Pose estimation shows lines connecting some pairs of the 17 keypoints to draw a human stick figure and then rings are drawn on some of the keypoints. It seems that the keypoints identified with higher confidence get a ring, the ones with lower confidence don’t get a ring e.g. when the body part is obstructed or is on the other side of the body.
How can I access if a ring is drawn (true/false) or the confidence level of each keypoint in app_callback() of pose_estimation.py? This is to find frames where the confidence is too low to continue processing the coordinates.
“It seems that the keypoints identified with higher confidence get a ring, the ones with lower confidence don’t get a ring”: The demo app draws the same circle for all landmarks. There is no per landmark confidence’s drawing logic.
Thanks for the links, I’ve read them. Predictably, I do need your further assistance please with the link between the Python app and the C++ post-process. Specifically, how can the Python app get the 17 confidence values from the C++ post-process function?
If I read the .cpp code right, the confidence value (score(i,0)) is “pushed back” as the last argument. Does this mean the confidence value becomes a field in keypoints? Is the confidence value then accessible in the Python app_callback()? How do I do that in Python?
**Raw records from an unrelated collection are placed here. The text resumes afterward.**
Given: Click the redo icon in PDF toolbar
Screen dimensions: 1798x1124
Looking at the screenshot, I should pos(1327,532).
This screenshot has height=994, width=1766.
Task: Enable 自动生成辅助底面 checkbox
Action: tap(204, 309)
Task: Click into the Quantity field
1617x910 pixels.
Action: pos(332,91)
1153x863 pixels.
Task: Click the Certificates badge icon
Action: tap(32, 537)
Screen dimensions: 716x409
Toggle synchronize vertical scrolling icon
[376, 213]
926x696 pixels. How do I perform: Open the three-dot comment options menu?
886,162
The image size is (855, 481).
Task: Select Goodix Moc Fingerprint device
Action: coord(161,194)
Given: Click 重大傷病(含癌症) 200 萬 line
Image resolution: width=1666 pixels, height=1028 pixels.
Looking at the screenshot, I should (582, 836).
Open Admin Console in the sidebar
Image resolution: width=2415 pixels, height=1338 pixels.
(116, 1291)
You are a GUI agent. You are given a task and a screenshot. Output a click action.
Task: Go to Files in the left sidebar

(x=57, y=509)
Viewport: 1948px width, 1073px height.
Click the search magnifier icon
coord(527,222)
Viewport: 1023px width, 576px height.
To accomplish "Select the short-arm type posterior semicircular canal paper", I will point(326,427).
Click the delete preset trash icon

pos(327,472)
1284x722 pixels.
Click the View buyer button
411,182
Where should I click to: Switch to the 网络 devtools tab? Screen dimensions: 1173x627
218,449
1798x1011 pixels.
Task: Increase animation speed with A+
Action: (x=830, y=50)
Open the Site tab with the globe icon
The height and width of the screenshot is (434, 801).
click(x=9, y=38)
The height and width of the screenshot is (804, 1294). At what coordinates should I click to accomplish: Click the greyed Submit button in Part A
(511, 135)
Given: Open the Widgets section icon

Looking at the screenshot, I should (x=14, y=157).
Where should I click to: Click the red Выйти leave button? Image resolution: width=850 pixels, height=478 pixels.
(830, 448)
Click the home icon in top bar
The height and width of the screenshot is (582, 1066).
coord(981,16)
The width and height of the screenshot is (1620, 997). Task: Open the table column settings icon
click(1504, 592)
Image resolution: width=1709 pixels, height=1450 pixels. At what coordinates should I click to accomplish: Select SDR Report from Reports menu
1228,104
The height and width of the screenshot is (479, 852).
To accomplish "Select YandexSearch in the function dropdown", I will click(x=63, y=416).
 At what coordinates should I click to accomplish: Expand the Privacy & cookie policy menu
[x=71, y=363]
for (uint i = 0; i < score.shape(0); i++)
{
if (score(i, 0) > joint_threshold)
{
keypoints.push_back(KeyPt({coordinates(i, 0) / network_dims[0], coordinates(i, 1) / network_dims[1], score(i, 0)}));
}
}
C++ side: The landmarks array is filled with 3 columns per keypoint:
landmarks(i, 0) = scaled_keypoints[i].xs; // normalized x
landmarks(i, 1) = scaled_keypoints[i].ys; // normalized y
landmarks(i, 2) = scaled_keypoints[i].joints_scores; // confidence
This is then attached to the detection via hailo_common::add_landmarks_to_detection(), which creates a HailoLandmarks object containing HailoPoint entries - each with x, y, and confidence.
Python side: Each HailoPoint exposes a .confidence() method. In your callback you’re already getting the points:
landmarks = detection.get_objects_typed(hailo.HAILO_LANDMARKS)
if landmarks:
points = landmarks[0].get_points()
for i, point in enumerate(points):
x = point.x()
y = point.y()
conf = point.confidence() # <-- this is the joint score from the C++ side
So to get all 17 confidence values:
keypoint_confidences = [point.confidence() for point in points]
The existing code in pose_estimation.py:83-88 already calls point.x() and point.y() — just add point.confidence() alongside them. For example, you could filter out low-confidence keypoints or print them:
for idx, point in enumerate(points):
kpt_conf = point.confidence()
if kpt_conf > 0.5:
x = int((point.x() * bbox.width() + bbox.xmin()) * width)
y = int((point.y() * bbox.height() + bbox.ymin()) * height)
print(f"Keypoint {idx}: ({x}, {y}) conf={kpt_conf:.2f}")